Modular Driver Assistance Package

1. Modular Driver Assistance Package ECE 445: Senior Design Group 14 Bryan Clodfelter, Joseph Ekstrom, & Swati Acharya December 3rd, 2008

2. Three Goals: Adaptive cruise control (ACC) Short-range vehicular communication (“Wolf Pack”) Effective driver assistance Three Components: Scanning laser rangefinder High-end microprocessor Low-latency RF transceiver Concept

3. Concept, Illustrated (1 of 3) • Adaptive Cruise Control • Uses radar or laser transceiver to perform “time of flight” (TOF) calculations in order to gauge distance to obstructions ranging from 30 to 300 feet up ahead. • Rangefinder data is relayed to an on-board microprocessor, which filters out extraneous data and determines instantaneous closing velocity. • With ACC enabled, the on-board system will automatically slow the driver’s car to avoid crashing into a slower vehicle ahead; once that vehicle moves away, the system will bring the car back to its original velocity.

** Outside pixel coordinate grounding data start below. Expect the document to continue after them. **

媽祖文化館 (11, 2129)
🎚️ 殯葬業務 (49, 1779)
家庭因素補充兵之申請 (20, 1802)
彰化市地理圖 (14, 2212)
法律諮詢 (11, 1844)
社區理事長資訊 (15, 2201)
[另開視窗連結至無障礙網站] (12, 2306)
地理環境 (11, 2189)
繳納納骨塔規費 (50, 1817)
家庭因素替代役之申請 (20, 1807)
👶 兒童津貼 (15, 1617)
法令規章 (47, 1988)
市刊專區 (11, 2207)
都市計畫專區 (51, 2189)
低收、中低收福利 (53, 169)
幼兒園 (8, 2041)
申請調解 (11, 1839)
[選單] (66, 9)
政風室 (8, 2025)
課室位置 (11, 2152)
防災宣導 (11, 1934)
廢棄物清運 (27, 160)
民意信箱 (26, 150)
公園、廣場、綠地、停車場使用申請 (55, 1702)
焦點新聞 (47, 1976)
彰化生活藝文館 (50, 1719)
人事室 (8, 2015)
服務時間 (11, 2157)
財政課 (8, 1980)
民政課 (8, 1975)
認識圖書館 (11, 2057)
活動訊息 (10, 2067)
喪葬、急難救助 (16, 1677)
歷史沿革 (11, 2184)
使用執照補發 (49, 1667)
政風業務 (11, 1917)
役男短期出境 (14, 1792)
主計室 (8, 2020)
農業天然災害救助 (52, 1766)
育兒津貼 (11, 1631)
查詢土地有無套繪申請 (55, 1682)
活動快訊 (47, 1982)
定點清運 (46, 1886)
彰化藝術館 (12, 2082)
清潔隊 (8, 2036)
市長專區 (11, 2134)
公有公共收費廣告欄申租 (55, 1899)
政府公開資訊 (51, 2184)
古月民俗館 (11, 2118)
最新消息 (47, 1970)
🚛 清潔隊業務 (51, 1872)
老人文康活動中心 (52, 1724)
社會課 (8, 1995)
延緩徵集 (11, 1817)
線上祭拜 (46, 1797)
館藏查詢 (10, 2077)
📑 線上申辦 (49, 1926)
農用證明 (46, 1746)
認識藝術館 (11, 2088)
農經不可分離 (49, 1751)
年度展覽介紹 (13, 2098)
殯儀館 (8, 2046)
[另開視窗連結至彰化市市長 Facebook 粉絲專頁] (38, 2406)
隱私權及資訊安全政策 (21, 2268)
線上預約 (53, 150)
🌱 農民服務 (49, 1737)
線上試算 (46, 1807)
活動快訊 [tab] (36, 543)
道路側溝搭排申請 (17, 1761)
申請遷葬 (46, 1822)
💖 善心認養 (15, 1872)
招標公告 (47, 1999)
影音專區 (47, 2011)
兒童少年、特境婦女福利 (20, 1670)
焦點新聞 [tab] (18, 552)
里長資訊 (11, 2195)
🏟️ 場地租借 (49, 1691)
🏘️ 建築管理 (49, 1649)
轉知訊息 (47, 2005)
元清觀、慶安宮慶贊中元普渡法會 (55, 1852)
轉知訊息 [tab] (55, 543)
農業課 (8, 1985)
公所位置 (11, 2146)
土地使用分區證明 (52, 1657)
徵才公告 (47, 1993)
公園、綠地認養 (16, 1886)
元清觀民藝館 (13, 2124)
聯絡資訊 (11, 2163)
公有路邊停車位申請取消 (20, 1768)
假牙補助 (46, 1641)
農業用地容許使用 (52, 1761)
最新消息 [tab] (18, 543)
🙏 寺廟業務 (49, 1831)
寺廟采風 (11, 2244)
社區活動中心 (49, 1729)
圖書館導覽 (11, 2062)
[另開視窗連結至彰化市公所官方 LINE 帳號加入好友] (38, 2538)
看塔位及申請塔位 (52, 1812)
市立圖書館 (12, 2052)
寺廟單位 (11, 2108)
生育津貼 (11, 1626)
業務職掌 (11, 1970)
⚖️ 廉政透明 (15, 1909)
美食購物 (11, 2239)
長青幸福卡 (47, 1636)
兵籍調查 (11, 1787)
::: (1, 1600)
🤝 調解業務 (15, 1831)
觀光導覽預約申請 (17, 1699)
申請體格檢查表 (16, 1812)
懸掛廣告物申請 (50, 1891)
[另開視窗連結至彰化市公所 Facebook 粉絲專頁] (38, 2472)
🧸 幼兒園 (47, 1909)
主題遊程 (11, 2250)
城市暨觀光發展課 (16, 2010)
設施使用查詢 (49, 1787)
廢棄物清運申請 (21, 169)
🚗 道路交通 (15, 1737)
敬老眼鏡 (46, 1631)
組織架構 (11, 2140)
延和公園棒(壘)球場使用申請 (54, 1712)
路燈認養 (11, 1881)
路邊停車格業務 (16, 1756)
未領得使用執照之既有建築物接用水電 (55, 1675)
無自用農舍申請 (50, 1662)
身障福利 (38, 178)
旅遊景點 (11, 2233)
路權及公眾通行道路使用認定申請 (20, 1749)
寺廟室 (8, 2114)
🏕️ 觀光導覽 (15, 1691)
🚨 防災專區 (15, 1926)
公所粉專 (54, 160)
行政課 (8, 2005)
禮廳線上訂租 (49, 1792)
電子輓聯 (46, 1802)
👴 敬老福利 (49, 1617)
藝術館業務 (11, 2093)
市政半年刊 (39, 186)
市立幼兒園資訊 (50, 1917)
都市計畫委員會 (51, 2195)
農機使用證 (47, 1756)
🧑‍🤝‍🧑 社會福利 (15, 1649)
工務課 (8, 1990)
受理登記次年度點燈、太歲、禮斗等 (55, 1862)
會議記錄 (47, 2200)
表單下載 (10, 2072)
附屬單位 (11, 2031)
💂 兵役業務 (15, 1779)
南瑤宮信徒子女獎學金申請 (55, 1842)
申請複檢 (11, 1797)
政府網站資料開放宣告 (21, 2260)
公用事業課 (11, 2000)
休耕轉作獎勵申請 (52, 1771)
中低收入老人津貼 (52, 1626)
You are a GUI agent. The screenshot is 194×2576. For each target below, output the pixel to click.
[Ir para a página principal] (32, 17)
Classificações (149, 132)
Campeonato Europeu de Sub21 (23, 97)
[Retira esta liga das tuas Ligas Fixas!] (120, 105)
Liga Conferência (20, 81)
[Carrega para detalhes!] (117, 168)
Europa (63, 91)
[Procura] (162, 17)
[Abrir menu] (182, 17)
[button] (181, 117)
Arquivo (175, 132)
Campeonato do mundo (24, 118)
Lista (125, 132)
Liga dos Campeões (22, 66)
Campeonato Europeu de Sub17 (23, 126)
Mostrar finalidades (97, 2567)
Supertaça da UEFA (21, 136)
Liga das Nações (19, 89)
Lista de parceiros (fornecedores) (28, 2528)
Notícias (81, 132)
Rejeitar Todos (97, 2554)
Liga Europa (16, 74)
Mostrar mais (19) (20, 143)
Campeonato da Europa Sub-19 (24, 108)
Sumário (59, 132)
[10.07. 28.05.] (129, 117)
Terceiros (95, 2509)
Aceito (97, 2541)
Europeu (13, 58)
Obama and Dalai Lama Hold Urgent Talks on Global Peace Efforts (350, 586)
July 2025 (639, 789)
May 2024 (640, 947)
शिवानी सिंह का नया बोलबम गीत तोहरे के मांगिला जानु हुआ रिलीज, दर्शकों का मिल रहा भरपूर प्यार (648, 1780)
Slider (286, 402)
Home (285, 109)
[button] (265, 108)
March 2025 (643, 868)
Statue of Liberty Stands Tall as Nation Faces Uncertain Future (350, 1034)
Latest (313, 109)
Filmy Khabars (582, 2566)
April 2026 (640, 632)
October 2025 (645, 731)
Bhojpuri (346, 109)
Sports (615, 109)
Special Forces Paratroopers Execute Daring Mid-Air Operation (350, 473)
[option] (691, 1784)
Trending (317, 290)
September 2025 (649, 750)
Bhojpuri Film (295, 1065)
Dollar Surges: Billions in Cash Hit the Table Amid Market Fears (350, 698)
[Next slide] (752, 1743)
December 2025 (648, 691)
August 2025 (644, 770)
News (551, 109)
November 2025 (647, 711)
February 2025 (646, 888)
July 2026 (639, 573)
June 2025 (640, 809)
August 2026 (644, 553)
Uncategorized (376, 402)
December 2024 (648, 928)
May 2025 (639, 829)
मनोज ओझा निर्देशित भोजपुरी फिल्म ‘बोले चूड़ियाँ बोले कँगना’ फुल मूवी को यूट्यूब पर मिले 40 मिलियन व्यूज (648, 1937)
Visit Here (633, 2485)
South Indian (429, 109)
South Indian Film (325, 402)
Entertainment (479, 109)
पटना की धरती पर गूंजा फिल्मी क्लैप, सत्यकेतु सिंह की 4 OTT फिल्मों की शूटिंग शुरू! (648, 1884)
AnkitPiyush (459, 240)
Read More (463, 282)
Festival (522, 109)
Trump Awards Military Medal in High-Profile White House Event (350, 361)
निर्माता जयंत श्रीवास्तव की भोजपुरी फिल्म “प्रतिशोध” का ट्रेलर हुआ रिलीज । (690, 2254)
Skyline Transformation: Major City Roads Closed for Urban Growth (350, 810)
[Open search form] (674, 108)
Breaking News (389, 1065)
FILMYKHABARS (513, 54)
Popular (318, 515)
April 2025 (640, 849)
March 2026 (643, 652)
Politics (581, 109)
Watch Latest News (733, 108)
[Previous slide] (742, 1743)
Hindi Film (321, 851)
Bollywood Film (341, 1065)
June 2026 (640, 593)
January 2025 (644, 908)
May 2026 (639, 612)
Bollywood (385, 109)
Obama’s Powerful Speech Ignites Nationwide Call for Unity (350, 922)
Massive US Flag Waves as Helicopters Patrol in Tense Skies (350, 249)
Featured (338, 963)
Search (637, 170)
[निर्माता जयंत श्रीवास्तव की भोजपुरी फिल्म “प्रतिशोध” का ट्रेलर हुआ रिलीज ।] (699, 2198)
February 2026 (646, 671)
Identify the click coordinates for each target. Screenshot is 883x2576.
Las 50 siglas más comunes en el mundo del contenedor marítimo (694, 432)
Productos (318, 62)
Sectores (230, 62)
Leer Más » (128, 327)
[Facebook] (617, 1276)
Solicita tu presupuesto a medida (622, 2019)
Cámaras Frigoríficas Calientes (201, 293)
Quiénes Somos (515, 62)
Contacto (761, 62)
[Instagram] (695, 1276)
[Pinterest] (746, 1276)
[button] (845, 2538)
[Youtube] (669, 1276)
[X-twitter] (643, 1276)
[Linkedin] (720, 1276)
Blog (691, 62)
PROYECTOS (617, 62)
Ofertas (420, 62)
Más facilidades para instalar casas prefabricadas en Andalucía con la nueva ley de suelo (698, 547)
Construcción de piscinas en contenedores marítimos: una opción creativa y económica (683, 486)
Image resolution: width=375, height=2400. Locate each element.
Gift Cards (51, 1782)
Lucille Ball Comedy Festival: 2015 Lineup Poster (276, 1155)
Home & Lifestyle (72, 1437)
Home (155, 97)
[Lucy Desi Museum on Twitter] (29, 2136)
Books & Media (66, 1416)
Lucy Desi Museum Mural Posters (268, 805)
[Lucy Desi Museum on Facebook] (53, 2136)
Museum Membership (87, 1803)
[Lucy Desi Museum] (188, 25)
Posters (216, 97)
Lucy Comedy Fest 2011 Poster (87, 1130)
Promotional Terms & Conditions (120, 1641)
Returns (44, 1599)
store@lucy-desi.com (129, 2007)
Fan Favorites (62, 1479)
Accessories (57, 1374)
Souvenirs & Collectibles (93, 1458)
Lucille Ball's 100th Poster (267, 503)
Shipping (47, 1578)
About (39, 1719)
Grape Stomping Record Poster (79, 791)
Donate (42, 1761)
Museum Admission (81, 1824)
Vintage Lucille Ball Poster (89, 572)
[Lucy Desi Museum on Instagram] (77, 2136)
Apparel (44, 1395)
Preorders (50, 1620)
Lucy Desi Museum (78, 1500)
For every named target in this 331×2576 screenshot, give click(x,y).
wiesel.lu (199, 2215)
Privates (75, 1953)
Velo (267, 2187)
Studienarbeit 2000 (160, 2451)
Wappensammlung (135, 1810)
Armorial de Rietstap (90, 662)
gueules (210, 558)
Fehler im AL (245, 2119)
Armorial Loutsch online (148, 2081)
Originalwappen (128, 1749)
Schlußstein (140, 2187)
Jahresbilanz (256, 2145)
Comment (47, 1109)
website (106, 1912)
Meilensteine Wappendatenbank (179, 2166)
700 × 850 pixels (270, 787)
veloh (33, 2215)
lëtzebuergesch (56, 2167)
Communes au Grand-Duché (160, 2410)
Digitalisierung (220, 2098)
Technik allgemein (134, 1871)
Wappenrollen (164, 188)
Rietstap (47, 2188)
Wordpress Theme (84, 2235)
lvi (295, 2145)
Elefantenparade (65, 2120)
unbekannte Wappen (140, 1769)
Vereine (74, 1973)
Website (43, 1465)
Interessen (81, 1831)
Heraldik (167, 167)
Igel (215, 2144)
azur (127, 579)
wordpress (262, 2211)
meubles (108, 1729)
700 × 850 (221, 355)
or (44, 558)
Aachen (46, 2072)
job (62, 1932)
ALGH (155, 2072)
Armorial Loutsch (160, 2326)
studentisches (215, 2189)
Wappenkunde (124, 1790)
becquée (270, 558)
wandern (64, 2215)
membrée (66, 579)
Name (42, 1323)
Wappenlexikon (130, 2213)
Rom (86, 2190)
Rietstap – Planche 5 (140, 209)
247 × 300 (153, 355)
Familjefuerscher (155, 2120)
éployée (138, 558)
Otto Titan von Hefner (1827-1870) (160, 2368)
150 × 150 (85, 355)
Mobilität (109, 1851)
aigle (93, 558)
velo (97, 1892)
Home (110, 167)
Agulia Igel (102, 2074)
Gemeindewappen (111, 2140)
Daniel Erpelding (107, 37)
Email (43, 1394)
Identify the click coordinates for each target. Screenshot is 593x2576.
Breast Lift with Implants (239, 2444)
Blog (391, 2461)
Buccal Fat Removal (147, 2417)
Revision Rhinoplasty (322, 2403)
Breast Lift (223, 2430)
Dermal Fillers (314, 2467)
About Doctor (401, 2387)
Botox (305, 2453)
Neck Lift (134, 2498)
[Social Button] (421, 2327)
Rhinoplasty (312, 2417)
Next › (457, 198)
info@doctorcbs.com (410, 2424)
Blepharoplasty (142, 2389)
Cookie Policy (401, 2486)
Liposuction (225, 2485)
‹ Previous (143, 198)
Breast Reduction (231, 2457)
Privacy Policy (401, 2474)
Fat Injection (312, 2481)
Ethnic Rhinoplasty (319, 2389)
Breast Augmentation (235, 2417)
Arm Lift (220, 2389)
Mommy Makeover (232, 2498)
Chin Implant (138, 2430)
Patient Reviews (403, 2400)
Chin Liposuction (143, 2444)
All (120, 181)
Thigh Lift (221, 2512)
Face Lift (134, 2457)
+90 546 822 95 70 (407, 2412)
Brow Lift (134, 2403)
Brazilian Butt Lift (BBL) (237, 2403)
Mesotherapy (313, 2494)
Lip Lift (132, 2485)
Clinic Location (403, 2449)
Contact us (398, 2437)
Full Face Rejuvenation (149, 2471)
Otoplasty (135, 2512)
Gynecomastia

4. Concept, Illustrated (2 of 3) • Vehicular Communication • According to the “Big Rig Myths” episode of the Discovery Channel’s show, Mythbusters, drafting behind a semi-trailer at a range of 10 feet boosted the fuel efficiency of a 25 mpg car to 44.5 mpg—a 39% improvement. • Presently, those kind of driving conditions are impossibly dangerous. At 55 mph (80.67 feet per second), 10 feet of separation equates to 0.124 seconds of separation—faster than many humans can react. Conceptually speaking, vehicles with low-latency RF communications hardware and ACC systems could make these traveling conditions feasible.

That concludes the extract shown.